Hospitals Are Adopting AI — But Can They Measure and Scale These Tools?

Hospitals across the nation are adopting AI at an increasing rate, but there are still plenty of kinks to work out when it comes to measuring the success of these tools and scaling them across an enterprise, according to Kiran Mysore, chief data & analytics officer at Northern California-based health system Sutter Health.

“The challenge we have today is most pilots don’t think about ROI upfront. It’s ‘let’s go — just solve the problem and go do it.’ The danger there is that you go too far without having a conversation about AI value. You have to have that conversation up front as early as possible,” he said during an interview this week at the ViVE conference in Nashville.

Mysore noted there needs to be at least a rough estimate of a given tool’s ROI before it gets adopted. This information can shape decision-making when it comes to the size of the investment hospital leadership is willing to make.

If a hospital predicts that a piece of technology will generate a modest ROI, it probably won’t invest a lot of money upfront — but the hospital might if the projected ROI was much higher, Mysore explained.

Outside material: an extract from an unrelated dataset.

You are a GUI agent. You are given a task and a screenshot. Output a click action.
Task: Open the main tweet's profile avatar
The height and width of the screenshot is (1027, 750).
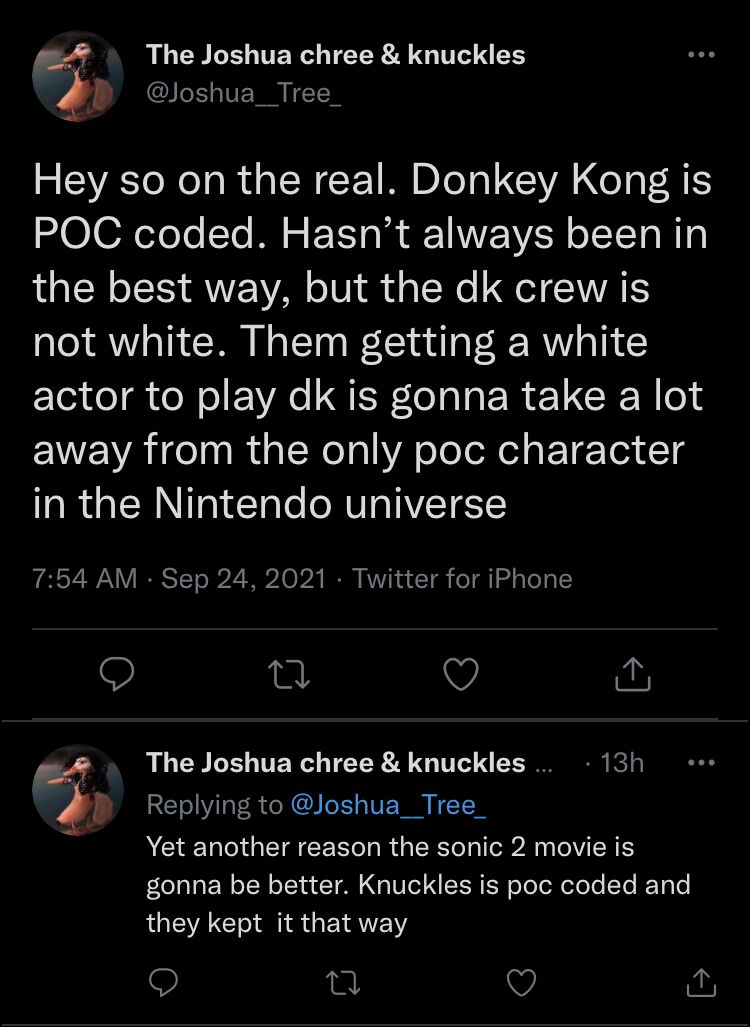(78, 76)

Measuring a tool’s actual ROI after it gets adopted can be tricky, as various tools require various metrics, he pointed out. There’s also many different ways to measure the success of any given tool, he added.

Take AI-powered ambient listening tools for an example.

“Does it save some time for the physicians? That’s hard to measure — because when a physician sees 10-12 patients in half a day, how do you actually measure that? The best thing we can measure is cognitive burden, but that is not a scientific measure. It’s just a physician feeling relieved and relaxed — and being able to have a conversation versus having to type something,” Mysore explained.

For some tools, qualitative metrics matter a great deal. 

Ambient listening tools are one of those tools — the healthcare industry is facing a severe shortage of clinicians amid a historic burnout crisis, so physicians feeling less stressed at work is an important measure to pay attention to, Mysore declared

For other technologies, quantitative metrics are more important. For instance, a hospital would closely track the average length of patient stays after adopting an AI tool that helps automate patient discharge processes.

There are also a new set of challenges when it comes time to scale an AI solution that performed well during its pilot phase, Mysore noted.

“Maybe you have a bunch of primary care physicians and you roll it out to them first, but when you roll it out to cardiologists or to nurses or to others, it’s going to be very different. You can’t necessarily use the same scaling functions, because primary care physicians ask a certain set of questions and they document a certain set of things. Cardiologists might do very different things, so it’s really important for us to tailor the AI use to the patient population and the physician population,” he remarked.

Without clear ROI metrics and tailored deployment strategies, even the most promising AI tools risk stalling at the pilot phase, Mysore stated.